--- Exercise ---
Transcribe every line of the data below word for word, leaving the pictures out.

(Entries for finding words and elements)
"""
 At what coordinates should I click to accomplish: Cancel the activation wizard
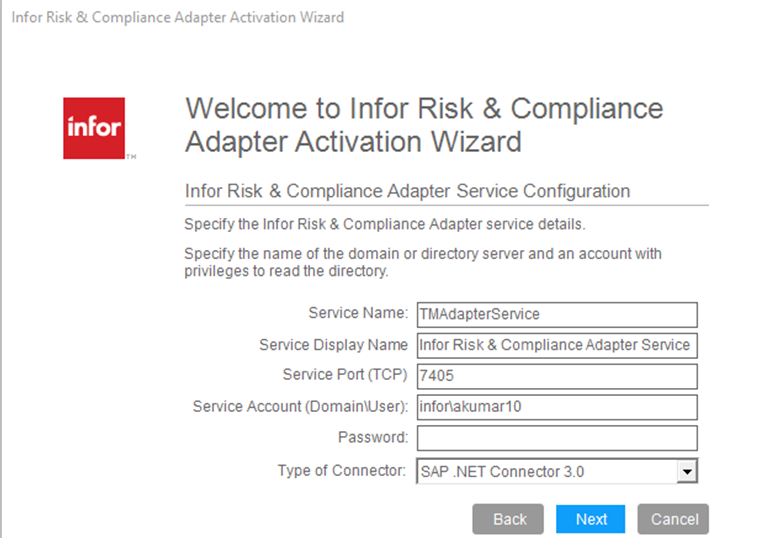pyautogui.click(x=673, y=519)
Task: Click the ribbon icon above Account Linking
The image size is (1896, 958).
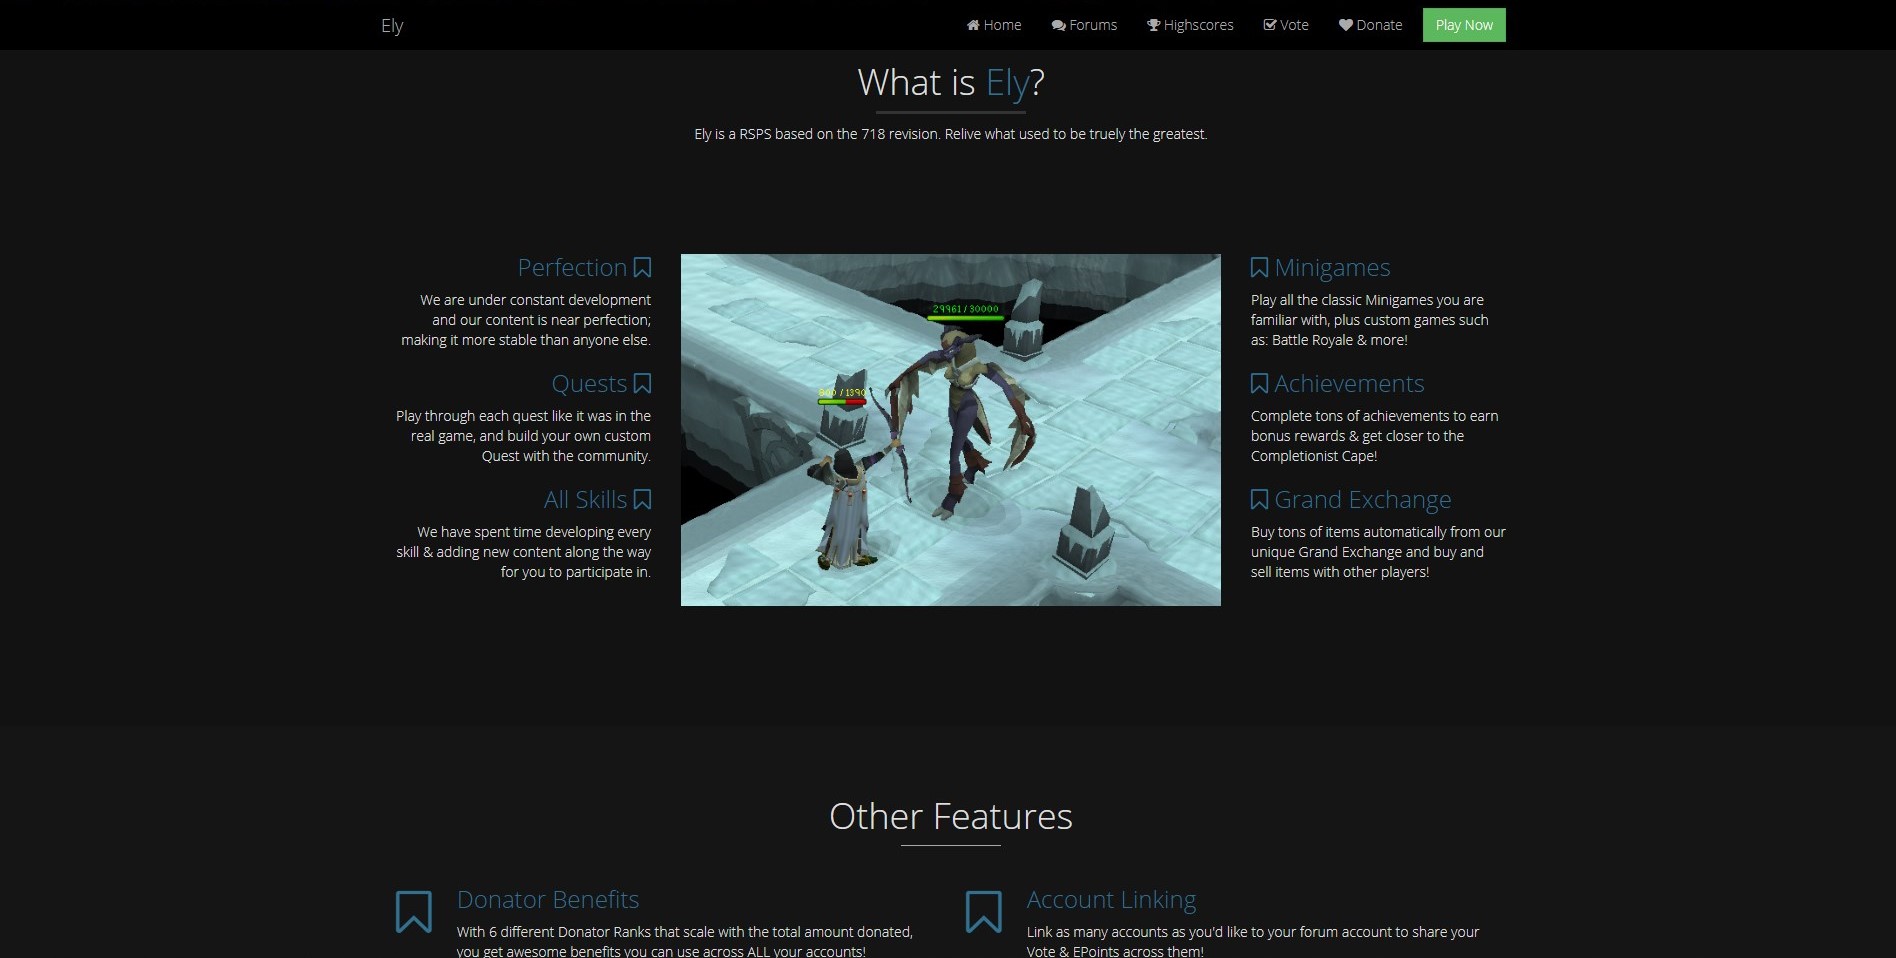Action: [x=984, y=912]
"""
--- Solution ---
 At what coordinates should I click to accomplish: Cancel the activation wizard
pyautogui.click(x=673, y=519)
Task: Click the ribbon icon above Account Linking
The image size is (1896, 958).
Action: [x=984, y=912]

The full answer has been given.